Doch länger als sechs Jahre hielt es Williams nicht bei seinem Entdecker aus. Kurz nach dem Ausstieg bei Davis gründete er seine eigene Band: bei Lifetime fand er mit Larry Young an der Orgel und John McLaughlin an der Gitarre adäquate Partner, um der Fusion zwischen Jazz und Rock weitere Wege zu bahnen.

Williams Alter war sicherlich ein Grund dafür, daß er in der Konzeption seiner Musik den Job des Elektrikers dem des Eklektikers vorzog. Ab den achtziger Jahren wandte sich Williams verstärkt der Komposition zu. So mündete die Zusammenarbeit mit dem Kronos Quartet 1990 „in die größte Nacht meiner Karriere“, wie Williams sagt.

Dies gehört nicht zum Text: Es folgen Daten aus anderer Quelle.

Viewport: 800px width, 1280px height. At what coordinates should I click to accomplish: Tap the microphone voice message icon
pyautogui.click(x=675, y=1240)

Dennoch verzichtete Williams ungern auf den Nimbus, den er sich als Davis- Drummer erspielt hatte. Aufnahmen mit dem schwedischen Bassisten Jonas „Elegant Punk“ Hellborg stellten ihn in eine Reihe mit trommelnden Veteranen wie Ginger Baker (Cream) oder Michael Shrive (Santana) – beide ebenfalls gern von Hellborg frequentiert. Und auch von einer Schlagzeugfirma ließ sich Williams gern als Werbeträger einspannen.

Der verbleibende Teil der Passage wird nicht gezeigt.